* WHAT THIS TASK INVOLVES *
According to the article on Anwar Ibrahim's cabinet, on what date was the cabinet line-up announced?

:: TEXT PROVIDED

Advantages and Disadvantages of Anwar Ibrahim's Cabinet

04 Dec 2022 07:16pm
Prime Minister Datuk Seri Anwar Ibrahim showing the list of cabinet members in the unity government during a press conference in Putrajaya. - BERNAMA
Prime Minister Datuk Seri Anwar Ibrahim showing the list of cabinet members in the unity government during a press conference in Putrajaya. - BERNAMA
As soon as Datuk Seri Anwar Ibrahim was sworn in as the 10th prime minister, the nation's attention was immediately focused on the make-up of his cabinet amidst numerous speculations.

Mixed reaction was pouring in, on all media platforms on the choice of candidates when the line-up was announced on Dec 2.

Some Malaysians supported the line-up whereas some rejected it blatantly. While others neither rejected or accepted wholly.

But why is our nation is divided with the people having mixed feeling about their leaders? This can be gauged by identifying some of the advantages and disadvantages of the new cabinet line.

Advantages of the Cabinet

This cabinet has several advantages. First, the size of the cabinet which is relatively small. This aligns with the prime minister's pledge to reduce the bloated cabinet.

::::
:: THE DATA

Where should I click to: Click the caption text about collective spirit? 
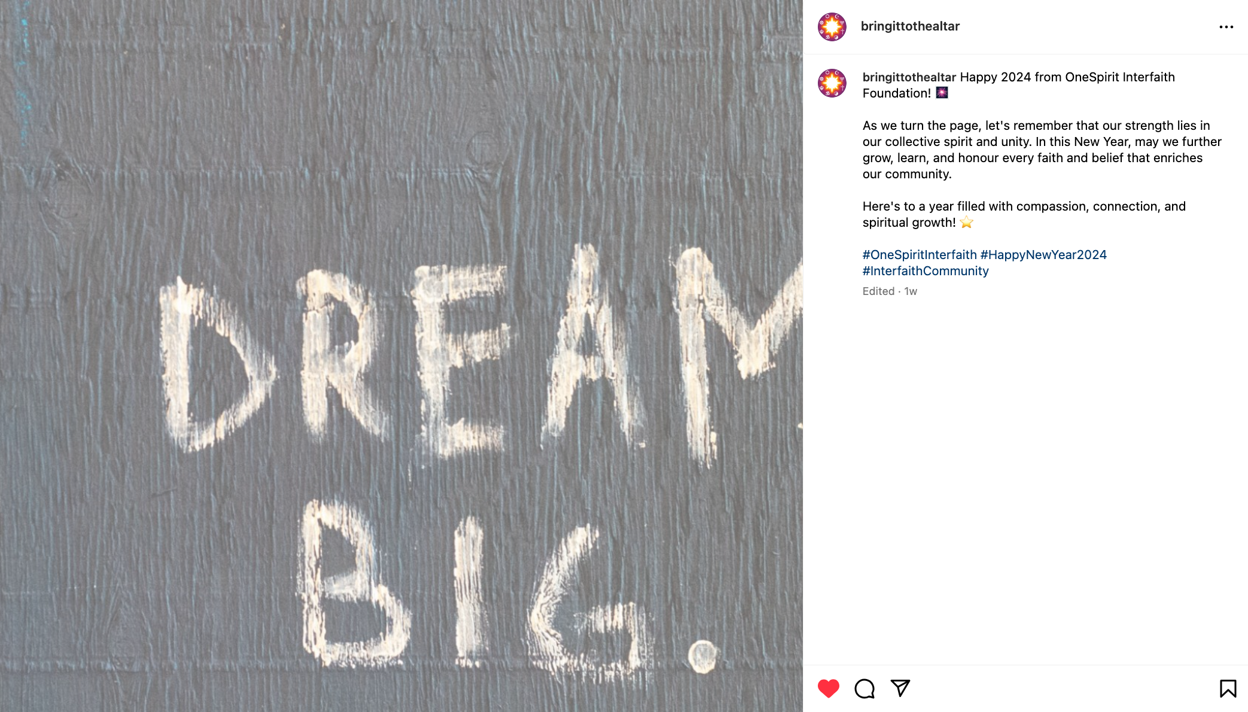(1042, 150)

::::

* COMPLETED TASK *
Dec 2